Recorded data
════════
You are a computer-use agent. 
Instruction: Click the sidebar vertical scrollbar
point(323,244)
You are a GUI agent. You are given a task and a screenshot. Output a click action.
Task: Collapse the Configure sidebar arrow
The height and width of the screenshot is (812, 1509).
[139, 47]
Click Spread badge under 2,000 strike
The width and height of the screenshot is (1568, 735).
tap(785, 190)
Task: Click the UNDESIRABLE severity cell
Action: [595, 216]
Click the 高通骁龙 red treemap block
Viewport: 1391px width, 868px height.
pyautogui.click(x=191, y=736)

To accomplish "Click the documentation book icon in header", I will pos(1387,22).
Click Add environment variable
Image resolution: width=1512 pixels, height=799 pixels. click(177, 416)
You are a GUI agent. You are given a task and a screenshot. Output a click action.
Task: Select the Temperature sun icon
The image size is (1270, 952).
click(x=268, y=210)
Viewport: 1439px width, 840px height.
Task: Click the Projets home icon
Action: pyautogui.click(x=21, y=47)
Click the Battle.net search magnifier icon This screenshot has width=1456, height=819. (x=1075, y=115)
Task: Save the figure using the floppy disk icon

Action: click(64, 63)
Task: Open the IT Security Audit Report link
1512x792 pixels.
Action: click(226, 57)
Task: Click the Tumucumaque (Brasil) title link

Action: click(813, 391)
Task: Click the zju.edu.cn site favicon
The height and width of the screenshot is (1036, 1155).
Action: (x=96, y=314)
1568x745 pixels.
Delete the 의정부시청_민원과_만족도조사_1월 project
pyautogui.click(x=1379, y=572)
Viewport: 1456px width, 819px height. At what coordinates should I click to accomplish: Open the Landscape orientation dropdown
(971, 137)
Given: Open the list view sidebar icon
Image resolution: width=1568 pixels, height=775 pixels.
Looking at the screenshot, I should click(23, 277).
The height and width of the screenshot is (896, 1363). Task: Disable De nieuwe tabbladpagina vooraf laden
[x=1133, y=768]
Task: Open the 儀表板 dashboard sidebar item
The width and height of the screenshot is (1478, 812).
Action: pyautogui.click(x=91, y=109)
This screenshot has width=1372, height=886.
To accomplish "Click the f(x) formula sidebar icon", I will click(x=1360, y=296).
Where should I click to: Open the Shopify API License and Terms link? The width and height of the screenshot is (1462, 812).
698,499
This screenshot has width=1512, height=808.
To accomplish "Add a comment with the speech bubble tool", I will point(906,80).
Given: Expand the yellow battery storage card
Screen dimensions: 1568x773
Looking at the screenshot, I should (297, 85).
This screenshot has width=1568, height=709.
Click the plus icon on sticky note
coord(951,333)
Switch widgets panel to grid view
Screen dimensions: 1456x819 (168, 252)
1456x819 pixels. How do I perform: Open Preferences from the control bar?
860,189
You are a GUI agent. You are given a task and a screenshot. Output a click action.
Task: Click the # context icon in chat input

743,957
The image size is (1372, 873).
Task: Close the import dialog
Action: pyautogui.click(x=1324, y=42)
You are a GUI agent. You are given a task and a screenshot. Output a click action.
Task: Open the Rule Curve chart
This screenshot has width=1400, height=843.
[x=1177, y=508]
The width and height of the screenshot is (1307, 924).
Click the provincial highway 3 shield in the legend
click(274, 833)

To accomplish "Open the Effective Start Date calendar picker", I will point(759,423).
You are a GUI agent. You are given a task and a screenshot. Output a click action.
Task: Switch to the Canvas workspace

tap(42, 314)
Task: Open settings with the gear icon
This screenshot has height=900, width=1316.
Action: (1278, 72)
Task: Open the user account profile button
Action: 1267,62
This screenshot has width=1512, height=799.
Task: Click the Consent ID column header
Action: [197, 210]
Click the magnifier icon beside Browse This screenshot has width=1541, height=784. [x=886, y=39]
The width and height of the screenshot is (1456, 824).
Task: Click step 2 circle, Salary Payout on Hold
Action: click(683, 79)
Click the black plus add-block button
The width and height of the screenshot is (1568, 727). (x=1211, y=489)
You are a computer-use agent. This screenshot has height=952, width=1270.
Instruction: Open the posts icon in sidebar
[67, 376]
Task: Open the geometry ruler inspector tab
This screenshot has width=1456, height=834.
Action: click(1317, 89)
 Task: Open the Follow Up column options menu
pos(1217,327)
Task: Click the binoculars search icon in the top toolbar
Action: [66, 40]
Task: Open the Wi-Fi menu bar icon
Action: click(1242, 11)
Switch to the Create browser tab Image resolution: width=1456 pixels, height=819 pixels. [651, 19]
════════
What the task requires
Reproduce exactly the lines above from the line with "Task: Select the Temperature sun icon" to the line with "Given: Open the list view sidebar icon", including both, and add nothing.

The answer
Task: Select the Temperature sun icon
The image size is (1270, 952).
click(x=268, y=210)
Viewport: 1439px width, 840px height.
Task: Click the Projets home icon
Action: pyautogui.click(x=21, y=47)
Click the Battle.net search magnifier icon This screenshot has width=1456, height=819. (x=1075, y=115)
Task: Save the figure using the floppy disk icon

Action: click(64, 63)
Task: Open the IT Security Audit Report link
1512x792 pixels.
Action: click(226, 57)
Task: Click the Tumucumaque (Brasil) title link

Action: click(813, 391)
Task: Click the zju.edu.cn site favicon
The height and width of the screenshot is (1036, 1155).
Action: (x=96, y=314)
1568x745 pixels.
Delete the 의정부시청_민원과_만족도조사_1월 project
pyautogui.click(x=1379, y=572)
Viewport: 1456px width, 819px height. At what coordinates should I click to accomplish: Open the Landscape orientation dropdown
(971, 137)
Given: Open the list view sidebar icon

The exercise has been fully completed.